|
Parallel I/O in Practice
Rob Latham, Rob Ross, Rajeev Thakur,
and William Loewe
Tutorial Description
This tutorial will be a
one-day tutorial focusing on parallel I/O for computational scientists.
The first half of the day will focus on parallel file systems in theory
and practice, including a discussion of the three most relevant parallel
file systems in use today: GPFS, Lustre, and PVFS2. The second half of
the day will focus on the I/O software stack as a whole, including POSIX
I/O,MPI-IO, and high-level I/O libraries. Combined, this material
prepares attendees to make informed decisions about how to approach
parallel I/O for applications and provides attendees with an
understanding of how the I/O stack works to enable high-performance I/O.
If it is preferred, we can present a half-day version of the tutorial
instead. This was presented at Cluster 2005, with 7 people signing up
and 14 showing up for the tutorial. If we were to present in a half-day
format, only two of the presenters would attend, and we would focus on
the second half of the material.
General Description
This tutorial
fundamentally covers how to use the parallel I/O resources available on
today’s computational science platforms to obtain high performance for
application I/O. To understand how to best use these resources, one must
first have an understanding of parallel file systems and how they
operate. This provides the base knowledge necessary for understanding
how higherlevel I/O components interact with the parallel file system.
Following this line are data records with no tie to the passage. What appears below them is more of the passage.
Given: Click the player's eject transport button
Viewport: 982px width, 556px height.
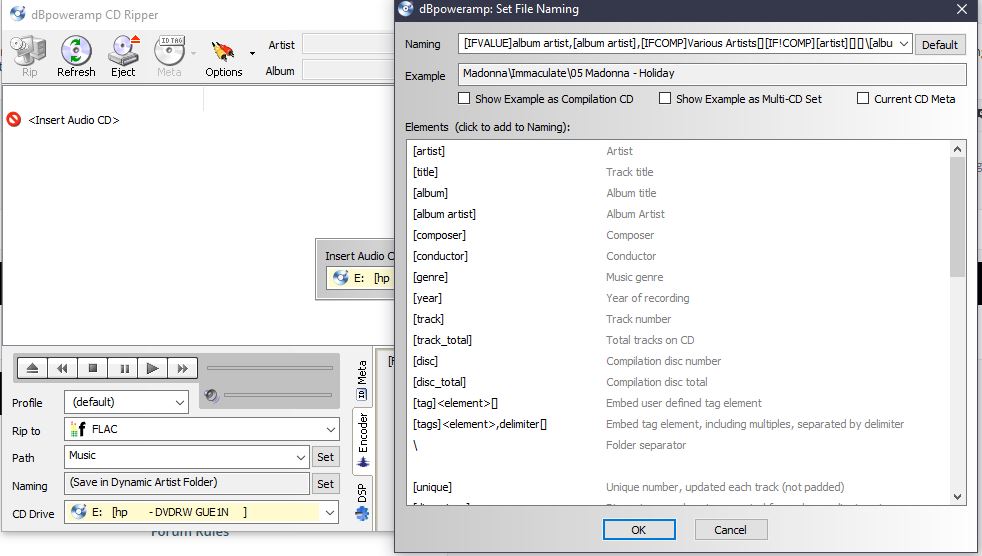Looking at the screenshot, I should 32,368.

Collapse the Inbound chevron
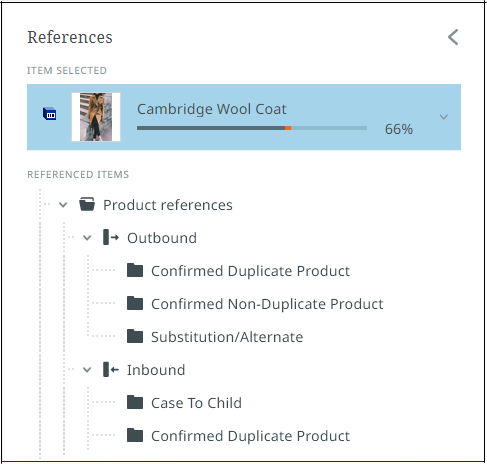tap(87, 370)
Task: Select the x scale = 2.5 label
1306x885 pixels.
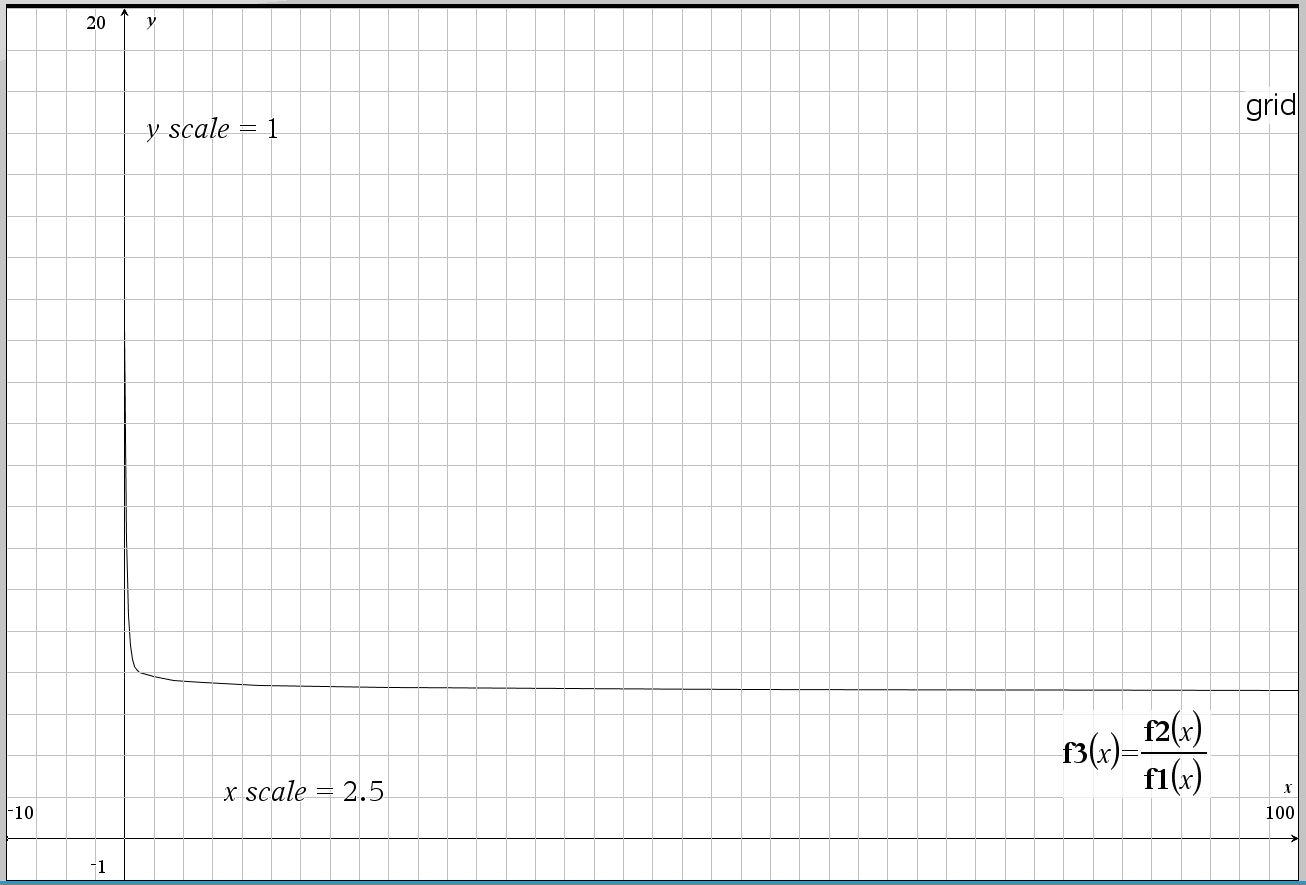Action: 303,792
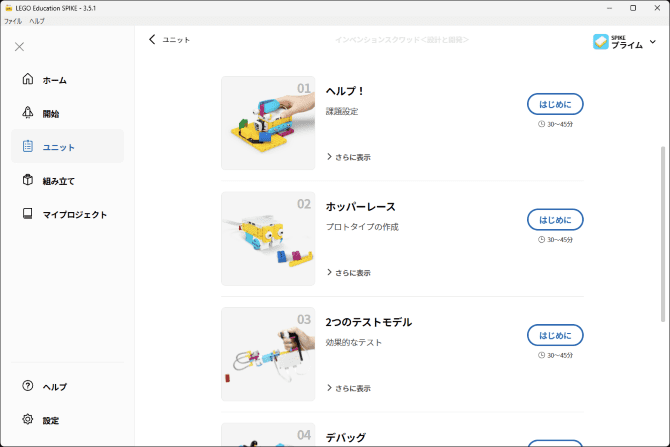Click the X close icon in sidebar
Screen dimensions: 670x447
tap(20, 47)
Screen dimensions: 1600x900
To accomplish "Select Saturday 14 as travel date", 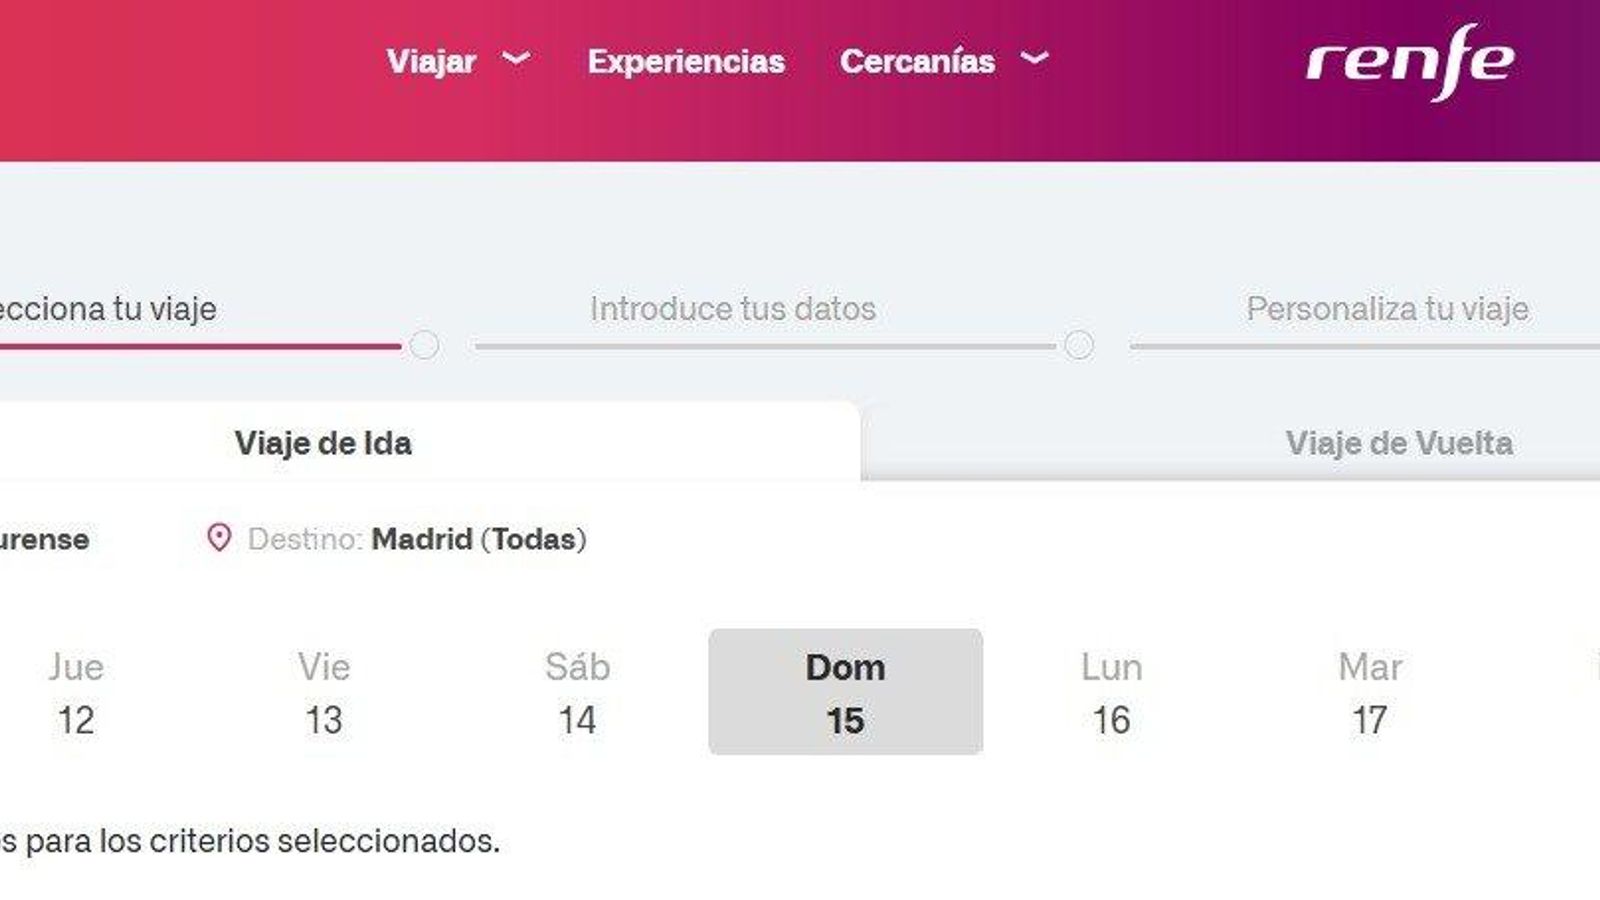I will 580,690.
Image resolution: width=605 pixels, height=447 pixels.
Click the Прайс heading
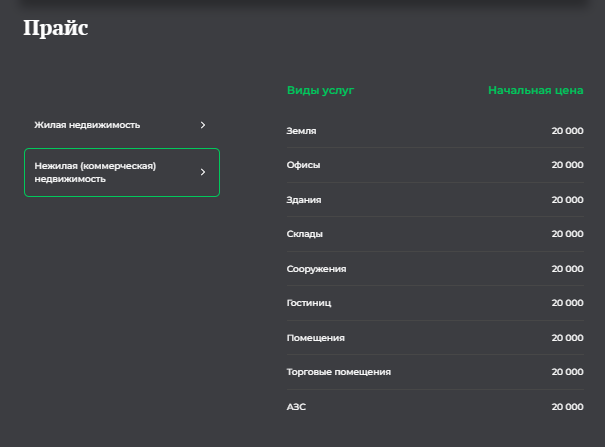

The first half of our tutorial is dedicated to parallel file systems. We
cover common architectures and features of parallel file systems first,
then we examine three relevant examples: GPFS, Lustre, and PVFS2. We
wrap up our coverage of parallel file systems by discussing the results
of benchmarking these systems. We highlight the relationships between
benchmarks and application patterns and the strengths and weaknesses of
each file system. Effective parallel I/O involves more than just
parallel file systems. Applications always interact with the parallel
file system through some application programmer interface (API). There
are a number of interface options for parallel I/O, and in fact some of
these are built on one another (I/O software stacks). The second half of
our tutorial covers interfaces for parallel I/O.We cover the four most
common APIs: POSIX,MPI-IO, Parallel netCDF, and HDF5, in order of
increasing functionality (and complexity). For each interface we first
discuss the features of the interface and show a simple example. We
follow this up with a more practical and detailed example. We then
discuss what happens below the interface, leveraging our discussion from
the first half of the day.
Goals
Attendees will come out of
this tutorial with an understanding of:
• how parallel file systems and I/O software stacks are constructed,
• the relative merits of some popular parallel file systems,the I/O
interfaces available for applications and their features, and
• how in I/O stacks components work together to manage parallel I/O.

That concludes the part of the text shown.